Dexter Poindexter, risk taker.
She loved that about him.
She loved lots of things about him. Pulling herself over, she planted a kiss on his friendship lobe.
“What’s that about?” he asked.
“It’s about how I love you.”
He smiled and gripped her hand where it rested on his arm. “I love you too,” he said.
And he did.
Cries of pain interrupted Bray and Winnie’s embrace there in the backways. It was unclear to either of them how far or from what direction the cries came.
A young male voice.
Two sharp grunts.
It raised Bray’s hackles. Winnie’s too, to judge from her reaction.
Bray had halted her onward hurtle, drawn her into his arms, felt her body melt against his, her mouth open to his lips.
Now the pitch of another victim’s pain shot lightning bolts through her and split them apart.
“Come on,” she said, pulling him along.
“Wait. Where?”
“I’m pretty sure it came from over there.” She pressed forward again.
Winnie must have the night vision of a cat, thought Bray. Or my kisses have energized her.
She gripped his hand as the close warm air breezed past them. The walls swept by like batter made of rotting wood, curving out of the pitch black on either side, dim disconcerting rollers crashing without sound about them. An occasional nail snagged his suit.
The bulbs were burnt out in this section of the backways, but that didn’t stop Winnie. It felt to Bray like an endless roil of dreamtime. He had to remind himself that a knife-wielding maniac might leap out at them from anywhere at any time.
“Are you sure you’re—”
“Quiet,” she shot back.
In their first moments behind the scenes, Winnie had spoken of trusting to instinct. Now she had clearly slipped into that mode.
Shifts in temperature and air currents and an impression of black-on-black crossings signaled intersections. Winnie barreled through them, taking her and Bray left or right without a moment’s hesitation.
Abruptly she slowed, stopped. “That’s the place. I’m sure of it.” She raised her arm and pointed.
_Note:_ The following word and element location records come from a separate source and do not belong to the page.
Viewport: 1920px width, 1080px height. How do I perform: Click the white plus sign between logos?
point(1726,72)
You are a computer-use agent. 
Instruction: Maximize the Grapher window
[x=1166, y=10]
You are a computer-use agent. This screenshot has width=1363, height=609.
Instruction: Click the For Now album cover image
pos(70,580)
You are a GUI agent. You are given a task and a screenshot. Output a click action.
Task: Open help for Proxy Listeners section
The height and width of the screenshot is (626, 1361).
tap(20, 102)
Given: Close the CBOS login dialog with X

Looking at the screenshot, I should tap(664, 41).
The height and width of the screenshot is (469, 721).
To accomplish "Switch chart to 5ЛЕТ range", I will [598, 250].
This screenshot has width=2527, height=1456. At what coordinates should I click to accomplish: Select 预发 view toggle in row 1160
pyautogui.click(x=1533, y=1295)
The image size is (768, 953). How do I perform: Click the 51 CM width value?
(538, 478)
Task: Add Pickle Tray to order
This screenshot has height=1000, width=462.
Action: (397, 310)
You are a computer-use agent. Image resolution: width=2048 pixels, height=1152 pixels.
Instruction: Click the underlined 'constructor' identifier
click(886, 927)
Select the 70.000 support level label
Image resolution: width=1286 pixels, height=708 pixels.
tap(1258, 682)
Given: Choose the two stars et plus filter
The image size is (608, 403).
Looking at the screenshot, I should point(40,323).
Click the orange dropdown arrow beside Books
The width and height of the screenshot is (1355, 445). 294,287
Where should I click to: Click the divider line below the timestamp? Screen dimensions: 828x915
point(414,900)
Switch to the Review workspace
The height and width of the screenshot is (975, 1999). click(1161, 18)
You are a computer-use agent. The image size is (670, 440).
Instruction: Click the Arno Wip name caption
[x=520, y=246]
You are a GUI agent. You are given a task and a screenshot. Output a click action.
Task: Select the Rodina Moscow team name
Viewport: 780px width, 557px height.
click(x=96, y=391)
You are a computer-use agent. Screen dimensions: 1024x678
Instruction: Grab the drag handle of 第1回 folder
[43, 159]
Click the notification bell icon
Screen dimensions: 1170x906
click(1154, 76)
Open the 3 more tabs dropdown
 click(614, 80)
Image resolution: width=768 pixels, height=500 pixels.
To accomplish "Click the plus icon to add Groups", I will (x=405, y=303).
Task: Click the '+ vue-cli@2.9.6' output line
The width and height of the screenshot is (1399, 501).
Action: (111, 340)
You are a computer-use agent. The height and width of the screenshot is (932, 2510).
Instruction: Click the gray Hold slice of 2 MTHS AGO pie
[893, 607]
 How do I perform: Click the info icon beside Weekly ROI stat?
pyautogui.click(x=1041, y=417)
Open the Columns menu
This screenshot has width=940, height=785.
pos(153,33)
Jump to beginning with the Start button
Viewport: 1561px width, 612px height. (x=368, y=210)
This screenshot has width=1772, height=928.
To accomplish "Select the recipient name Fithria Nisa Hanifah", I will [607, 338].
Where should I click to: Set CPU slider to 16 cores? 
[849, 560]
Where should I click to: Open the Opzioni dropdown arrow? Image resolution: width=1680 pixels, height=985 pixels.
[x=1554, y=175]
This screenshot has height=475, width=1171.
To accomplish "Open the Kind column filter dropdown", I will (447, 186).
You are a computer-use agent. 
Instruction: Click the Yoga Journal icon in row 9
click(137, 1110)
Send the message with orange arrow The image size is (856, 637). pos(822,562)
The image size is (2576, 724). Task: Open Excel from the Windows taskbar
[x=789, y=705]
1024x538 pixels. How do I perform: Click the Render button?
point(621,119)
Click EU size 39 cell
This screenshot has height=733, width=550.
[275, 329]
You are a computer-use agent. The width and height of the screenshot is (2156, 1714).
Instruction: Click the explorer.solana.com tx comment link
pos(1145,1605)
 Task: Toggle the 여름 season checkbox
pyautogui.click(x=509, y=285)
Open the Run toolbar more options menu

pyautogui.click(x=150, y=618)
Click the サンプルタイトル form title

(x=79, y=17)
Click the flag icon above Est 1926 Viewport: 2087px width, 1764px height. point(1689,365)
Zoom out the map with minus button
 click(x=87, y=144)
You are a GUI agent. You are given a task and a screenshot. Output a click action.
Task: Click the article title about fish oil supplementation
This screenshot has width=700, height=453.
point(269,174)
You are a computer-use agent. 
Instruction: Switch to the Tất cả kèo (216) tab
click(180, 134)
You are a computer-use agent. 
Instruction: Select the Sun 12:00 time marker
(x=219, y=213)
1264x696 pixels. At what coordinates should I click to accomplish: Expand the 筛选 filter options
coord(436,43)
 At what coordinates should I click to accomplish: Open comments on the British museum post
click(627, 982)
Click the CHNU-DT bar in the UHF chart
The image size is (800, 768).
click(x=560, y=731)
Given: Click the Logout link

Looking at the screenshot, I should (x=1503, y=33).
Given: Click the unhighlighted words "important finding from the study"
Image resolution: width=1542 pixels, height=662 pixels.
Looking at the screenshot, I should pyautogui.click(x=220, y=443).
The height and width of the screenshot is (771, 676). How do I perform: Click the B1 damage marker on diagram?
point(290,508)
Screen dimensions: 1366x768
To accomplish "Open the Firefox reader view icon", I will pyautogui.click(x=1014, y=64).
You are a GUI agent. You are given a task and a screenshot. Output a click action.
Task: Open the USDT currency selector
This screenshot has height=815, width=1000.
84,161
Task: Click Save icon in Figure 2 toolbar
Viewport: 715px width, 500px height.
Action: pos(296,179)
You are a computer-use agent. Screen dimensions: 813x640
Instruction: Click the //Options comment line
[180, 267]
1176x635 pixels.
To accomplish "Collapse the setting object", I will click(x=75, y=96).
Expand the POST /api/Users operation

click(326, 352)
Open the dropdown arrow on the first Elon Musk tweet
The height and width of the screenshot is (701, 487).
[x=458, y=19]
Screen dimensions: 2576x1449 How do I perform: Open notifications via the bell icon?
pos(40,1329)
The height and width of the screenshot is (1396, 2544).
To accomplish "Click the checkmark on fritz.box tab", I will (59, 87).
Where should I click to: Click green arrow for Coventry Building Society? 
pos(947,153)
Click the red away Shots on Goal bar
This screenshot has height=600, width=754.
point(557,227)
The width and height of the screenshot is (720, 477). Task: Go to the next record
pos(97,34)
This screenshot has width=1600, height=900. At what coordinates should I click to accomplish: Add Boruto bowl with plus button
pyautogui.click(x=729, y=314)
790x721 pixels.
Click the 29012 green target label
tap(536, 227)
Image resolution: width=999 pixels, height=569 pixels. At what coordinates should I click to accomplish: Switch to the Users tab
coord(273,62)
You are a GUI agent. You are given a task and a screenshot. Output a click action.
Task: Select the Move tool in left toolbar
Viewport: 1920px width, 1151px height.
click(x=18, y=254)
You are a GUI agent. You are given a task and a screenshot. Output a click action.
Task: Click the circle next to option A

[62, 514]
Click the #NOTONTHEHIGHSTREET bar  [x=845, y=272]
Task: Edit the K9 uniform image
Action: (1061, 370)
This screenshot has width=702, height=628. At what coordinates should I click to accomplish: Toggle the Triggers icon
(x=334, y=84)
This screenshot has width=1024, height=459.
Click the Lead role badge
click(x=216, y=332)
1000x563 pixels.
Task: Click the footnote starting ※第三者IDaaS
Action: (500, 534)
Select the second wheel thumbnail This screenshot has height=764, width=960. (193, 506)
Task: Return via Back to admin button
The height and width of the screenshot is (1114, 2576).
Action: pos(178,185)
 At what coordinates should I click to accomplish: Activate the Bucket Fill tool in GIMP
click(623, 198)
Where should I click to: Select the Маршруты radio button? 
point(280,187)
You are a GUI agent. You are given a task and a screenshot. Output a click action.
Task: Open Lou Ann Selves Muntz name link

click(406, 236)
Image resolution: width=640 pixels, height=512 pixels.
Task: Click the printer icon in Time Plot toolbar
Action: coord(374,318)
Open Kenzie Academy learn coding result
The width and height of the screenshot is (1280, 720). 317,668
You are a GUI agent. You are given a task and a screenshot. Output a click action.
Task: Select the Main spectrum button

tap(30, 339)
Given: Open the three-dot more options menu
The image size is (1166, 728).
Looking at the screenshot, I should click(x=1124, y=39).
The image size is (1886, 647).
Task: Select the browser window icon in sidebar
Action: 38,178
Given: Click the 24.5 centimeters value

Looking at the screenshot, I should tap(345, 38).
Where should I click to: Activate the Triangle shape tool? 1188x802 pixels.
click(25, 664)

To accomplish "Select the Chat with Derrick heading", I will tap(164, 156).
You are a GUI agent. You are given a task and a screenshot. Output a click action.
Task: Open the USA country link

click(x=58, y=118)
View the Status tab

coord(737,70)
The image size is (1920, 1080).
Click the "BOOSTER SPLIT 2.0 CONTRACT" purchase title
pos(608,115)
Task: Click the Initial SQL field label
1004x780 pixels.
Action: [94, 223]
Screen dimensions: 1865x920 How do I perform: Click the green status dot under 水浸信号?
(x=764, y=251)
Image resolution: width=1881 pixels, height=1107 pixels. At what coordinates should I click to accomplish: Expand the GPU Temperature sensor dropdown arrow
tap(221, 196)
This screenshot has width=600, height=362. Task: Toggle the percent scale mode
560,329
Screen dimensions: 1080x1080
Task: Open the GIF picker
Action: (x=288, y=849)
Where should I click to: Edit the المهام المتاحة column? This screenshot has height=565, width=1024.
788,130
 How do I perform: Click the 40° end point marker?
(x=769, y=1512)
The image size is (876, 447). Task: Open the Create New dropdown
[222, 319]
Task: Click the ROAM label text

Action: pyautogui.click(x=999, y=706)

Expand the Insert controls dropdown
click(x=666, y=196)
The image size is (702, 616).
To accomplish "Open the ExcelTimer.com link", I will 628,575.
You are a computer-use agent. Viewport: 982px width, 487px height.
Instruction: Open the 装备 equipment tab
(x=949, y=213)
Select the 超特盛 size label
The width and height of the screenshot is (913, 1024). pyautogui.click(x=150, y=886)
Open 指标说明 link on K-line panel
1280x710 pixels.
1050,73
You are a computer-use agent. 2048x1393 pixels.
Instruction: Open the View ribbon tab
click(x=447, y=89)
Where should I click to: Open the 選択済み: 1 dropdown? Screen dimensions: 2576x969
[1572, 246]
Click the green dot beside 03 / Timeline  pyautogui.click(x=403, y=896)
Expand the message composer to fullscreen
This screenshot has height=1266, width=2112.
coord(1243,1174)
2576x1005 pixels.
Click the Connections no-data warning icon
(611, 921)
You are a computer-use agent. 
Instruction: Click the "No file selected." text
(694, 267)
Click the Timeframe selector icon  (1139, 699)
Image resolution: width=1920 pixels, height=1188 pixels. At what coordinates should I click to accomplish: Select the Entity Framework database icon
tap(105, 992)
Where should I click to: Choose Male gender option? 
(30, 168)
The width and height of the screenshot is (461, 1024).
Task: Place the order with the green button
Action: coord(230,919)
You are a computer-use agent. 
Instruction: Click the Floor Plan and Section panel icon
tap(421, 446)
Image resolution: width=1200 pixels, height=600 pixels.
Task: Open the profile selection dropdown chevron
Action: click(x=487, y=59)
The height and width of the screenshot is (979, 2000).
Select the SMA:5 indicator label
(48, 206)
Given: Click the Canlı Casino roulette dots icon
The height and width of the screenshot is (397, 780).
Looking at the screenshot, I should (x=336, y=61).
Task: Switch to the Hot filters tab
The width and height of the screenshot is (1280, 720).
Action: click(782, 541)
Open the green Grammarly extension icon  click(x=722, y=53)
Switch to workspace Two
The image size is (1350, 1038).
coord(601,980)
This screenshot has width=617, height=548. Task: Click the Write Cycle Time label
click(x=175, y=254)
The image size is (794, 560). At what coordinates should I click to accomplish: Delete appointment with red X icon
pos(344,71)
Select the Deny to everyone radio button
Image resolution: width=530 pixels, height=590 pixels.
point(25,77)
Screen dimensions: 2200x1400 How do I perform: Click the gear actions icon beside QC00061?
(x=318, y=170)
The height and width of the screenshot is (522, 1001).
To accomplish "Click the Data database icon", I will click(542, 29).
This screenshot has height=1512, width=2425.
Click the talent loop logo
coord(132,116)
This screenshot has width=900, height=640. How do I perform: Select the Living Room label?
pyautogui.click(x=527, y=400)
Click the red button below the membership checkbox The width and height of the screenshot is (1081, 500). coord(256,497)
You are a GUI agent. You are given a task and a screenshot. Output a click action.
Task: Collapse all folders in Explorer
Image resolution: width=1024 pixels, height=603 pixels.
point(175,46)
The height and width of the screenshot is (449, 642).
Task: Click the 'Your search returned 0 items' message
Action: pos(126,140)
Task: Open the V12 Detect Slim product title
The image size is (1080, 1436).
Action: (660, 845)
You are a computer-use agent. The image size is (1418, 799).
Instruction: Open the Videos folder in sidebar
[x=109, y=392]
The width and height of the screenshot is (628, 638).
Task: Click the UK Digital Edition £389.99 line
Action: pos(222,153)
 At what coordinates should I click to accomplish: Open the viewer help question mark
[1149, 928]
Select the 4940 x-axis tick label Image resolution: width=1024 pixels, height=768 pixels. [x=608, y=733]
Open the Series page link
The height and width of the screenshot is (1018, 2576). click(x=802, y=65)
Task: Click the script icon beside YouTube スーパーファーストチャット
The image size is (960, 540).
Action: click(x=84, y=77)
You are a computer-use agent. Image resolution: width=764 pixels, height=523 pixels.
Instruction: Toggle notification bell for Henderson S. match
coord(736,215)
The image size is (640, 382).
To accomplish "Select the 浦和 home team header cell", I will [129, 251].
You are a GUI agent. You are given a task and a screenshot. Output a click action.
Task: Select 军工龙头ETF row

Two boxes of light floated ahead, canted at a peculiar angle. Bray felt imbalanced in their presence. They hovered there like pointillist paintings stippled in gradations of gray, a sense of menace emanating from them.
“Careful now,” said Bray, tensing to grapple with their killer friend.
To the right of each box was a recess, the place from which the light was coming. Bray imagined a figure crouched to spring. Winnie wouldn’t have a chance.
“Let me by,” he said.
He gripped her, turned her, maneuvering past her. Do it, he thought, don’t let fear creep in. He raised his hands defensively as he walked into the light and turned toward the recess.
Nothing.
No… but… tricked!
The slasher was there below, ready to spring. Bray’s skin flushed with quick sweeps of heat. His eyes were still adjusting. The slasher charging at him had the advantage.
A knife lunged from the darkness.
Nothing.
No movement at all. No slasher. No knife.
Winnie came up to him. She peered down, then averted her eyes. “Christ,” she said.
Crouching closer, he saw what Winnie had seen. Another victim, some old guy, a teacher type, someone he’d never seen. The angle the man’s head lay at made no sense.
Then Bray saw that his neck had been brutally sliced open. There was blood everywhere. A crude parabola of gore coated one segment of the glass, a window onto an empty restroom.
I’m not seeing this, he told himself.
“Bray?” Winnie’s throat was flayed raw.